--- begin RECORD SET ---

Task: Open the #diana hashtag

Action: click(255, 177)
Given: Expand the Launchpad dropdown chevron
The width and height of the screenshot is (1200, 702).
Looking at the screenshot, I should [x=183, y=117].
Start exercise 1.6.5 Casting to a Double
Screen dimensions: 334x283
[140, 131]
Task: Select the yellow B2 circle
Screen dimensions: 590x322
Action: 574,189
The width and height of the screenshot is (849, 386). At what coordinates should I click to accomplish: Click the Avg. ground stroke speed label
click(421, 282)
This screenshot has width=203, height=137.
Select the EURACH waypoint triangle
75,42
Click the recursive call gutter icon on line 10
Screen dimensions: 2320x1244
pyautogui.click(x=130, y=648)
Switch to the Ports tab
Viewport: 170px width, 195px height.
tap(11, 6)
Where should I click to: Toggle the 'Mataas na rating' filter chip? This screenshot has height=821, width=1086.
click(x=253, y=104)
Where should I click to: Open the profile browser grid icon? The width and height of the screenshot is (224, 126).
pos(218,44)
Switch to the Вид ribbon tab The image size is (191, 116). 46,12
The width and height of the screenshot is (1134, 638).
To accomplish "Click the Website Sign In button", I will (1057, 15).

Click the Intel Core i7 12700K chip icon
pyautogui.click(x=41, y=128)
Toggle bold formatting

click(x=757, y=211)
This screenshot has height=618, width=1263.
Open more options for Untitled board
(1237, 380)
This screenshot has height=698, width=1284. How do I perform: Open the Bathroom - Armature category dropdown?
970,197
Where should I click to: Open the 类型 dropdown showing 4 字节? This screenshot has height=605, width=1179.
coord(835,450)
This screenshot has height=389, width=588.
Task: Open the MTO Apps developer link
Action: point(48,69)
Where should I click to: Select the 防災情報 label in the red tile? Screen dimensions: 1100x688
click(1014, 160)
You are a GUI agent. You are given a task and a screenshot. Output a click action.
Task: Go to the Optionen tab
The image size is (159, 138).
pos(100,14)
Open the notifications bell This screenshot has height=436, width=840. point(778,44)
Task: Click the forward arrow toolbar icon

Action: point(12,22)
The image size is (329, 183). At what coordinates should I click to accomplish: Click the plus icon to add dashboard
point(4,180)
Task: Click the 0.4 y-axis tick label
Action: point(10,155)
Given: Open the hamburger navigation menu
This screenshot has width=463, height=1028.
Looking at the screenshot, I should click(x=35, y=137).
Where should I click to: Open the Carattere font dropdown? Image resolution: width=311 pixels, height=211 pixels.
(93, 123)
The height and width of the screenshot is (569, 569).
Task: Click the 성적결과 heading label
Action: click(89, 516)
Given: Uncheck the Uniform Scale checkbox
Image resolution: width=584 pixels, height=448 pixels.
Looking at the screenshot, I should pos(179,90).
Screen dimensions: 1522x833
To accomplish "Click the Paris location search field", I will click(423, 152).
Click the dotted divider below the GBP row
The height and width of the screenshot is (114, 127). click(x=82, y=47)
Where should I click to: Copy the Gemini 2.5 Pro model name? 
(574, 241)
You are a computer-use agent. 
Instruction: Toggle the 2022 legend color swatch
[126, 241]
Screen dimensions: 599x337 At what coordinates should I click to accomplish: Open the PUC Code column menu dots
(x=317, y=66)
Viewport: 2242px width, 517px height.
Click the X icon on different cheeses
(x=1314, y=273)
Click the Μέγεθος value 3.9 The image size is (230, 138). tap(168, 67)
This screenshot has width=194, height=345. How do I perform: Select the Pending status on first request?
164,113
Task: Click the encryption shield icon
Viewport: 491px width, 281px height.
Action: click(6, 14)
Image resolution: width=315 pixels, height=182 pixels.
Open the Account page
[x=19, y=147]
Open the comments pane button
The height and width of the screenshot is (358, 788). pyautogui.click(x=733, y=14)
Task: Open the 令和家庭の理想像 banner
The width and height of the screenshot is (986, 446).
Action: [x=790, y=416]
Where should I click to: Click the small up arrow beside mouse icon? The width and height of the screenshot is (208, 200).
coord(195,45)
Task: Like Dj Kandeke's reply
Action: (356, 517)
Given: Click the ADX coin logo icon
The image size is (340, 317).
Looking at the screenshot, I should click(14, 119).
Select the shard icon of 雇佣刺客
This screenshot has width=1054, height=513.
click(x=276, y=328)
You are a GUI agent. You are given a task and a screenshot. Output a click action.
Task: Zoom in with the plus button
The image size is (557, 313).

--- end RECORD SET ---

Tally the lines in the entries above that contain the string "Select", treating uppercase and lowercase as different. Reply with the number alone.

5